Example panic string:
panic[cpu100]/thread=2a104663ca0:
Fatal error has occured in: PCIe fabric.(0x0)(0x41)
Check the FMA errors after the blade reboots. Look for the following signature, to determine if it was a surprise down event on the NEM due to it processing a KILLALL signal. The FMA event will be on one of the NEM modules:
grep pcie_ue_status */fma/*fmdump*
pcie_ue_status = 0x20 = surprise down
Impact
The main power is turned off causing the NemHydra to power off. This will cause the blades OS to react to a network device loss.
Changes
Contributing Factors
Sun Blade 6000 Virtualized Multi-Fabric 10GbE Network Express Module.
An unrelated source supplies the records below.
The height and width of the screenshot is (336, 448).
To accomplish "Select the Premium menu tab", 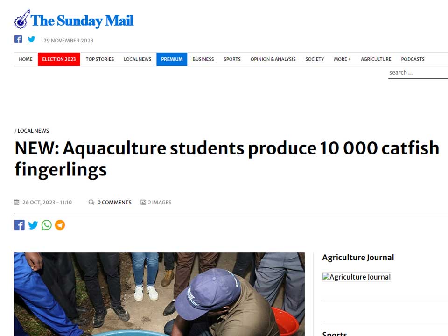I will pos(172,59).
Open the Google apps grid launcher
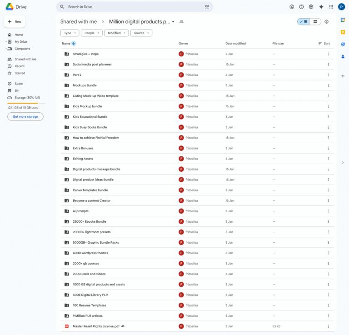This screenshot has width=349, height=335. tap(331, 7)
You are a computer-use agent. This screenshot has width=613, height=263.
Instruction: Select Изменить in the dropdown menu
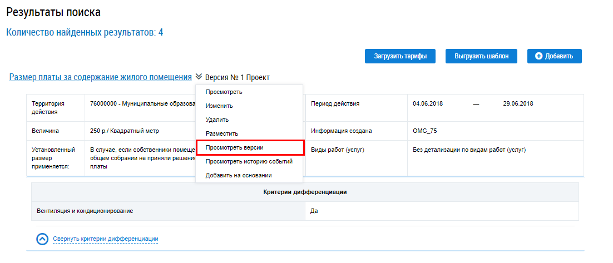click(219, 106)
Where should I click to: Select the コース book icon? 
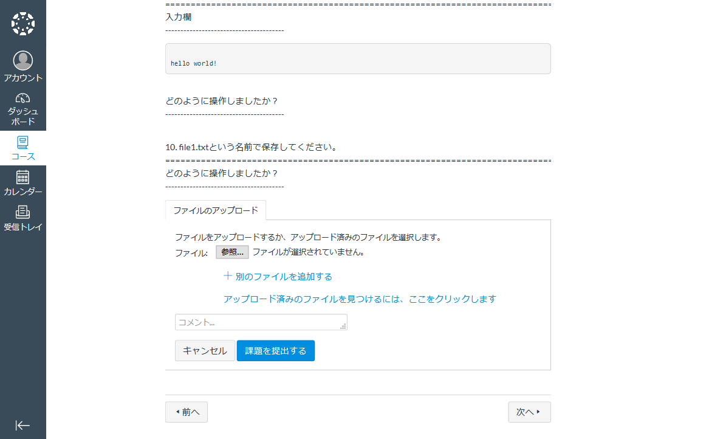pyautogui.click(x=23, y=142)
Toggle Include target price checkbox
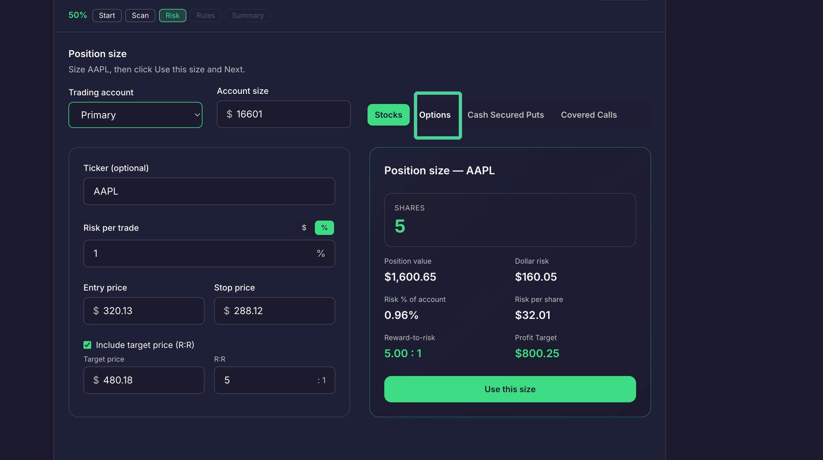 coord(87,345)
Increased i2c activities could affect a corrupted read/write to the ADM1066.
The ADM1066 is a stand alone power sequencer and monitoring device which monitors multiple voltage rails and is also in charge of initiating power down with KILLALL signal to the NEM. The NEM contains two of these ADM1066 devices.
Cause
Root Cause
Due to the inability to consistently repeat this failure, we do not know what device asserts the KILLALL on the NEM's ADM1066. The SAS expander could be a possible suspect as by design it will assert KILLALL when i2c temperature (ambient and junction) readings exceed 75C, 120C. Although these temperatures were never observed in a failing environment, a corrupted temperature read could cause this effect.
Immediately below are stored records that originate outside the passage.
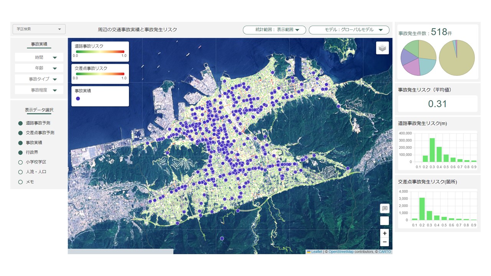
Task: Zoom out with the minus button
Action: pos(384,242)
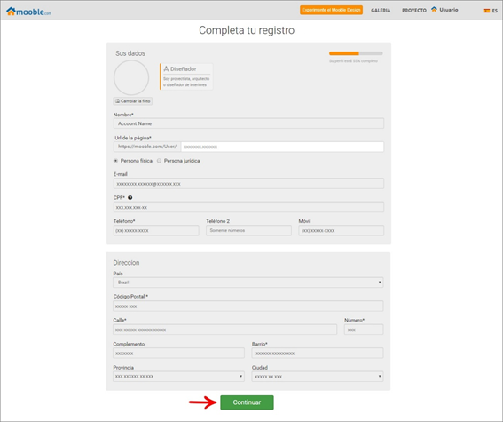Select the Persona física radio button
503x422 pixels.
(115, 161)
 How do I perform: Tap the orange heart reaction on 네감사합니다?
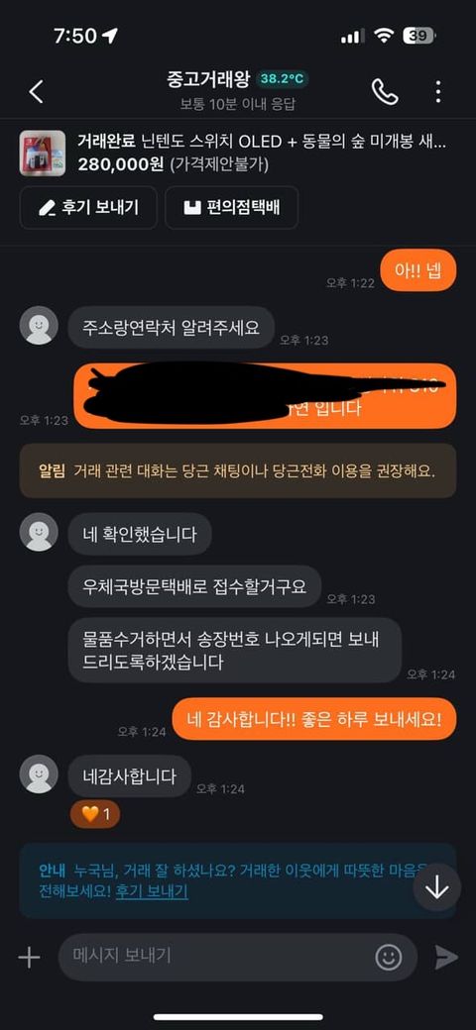95,815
By blocking the KILLALL signal on the ADM1066, the SAS expander can no longer shut down the NEM due to false overtemp reading. However the SAS expander will still turn on the LED when the warning threshold (65C, 100C) is actually reached. Also when a real NEM overtemp occurs, the voltage would increase and the main power sequencer will detect it and shutdown the NEM.
Solution
Workaround
No workaround available - see Resolution section.
Resolution
Patch 11884187: SUN BLADE 6000 10GBE VMF NEM SW 2.2.1 TOOLS AND DRIVERS
contains the Power Sequencer code update and SAS update Firmware.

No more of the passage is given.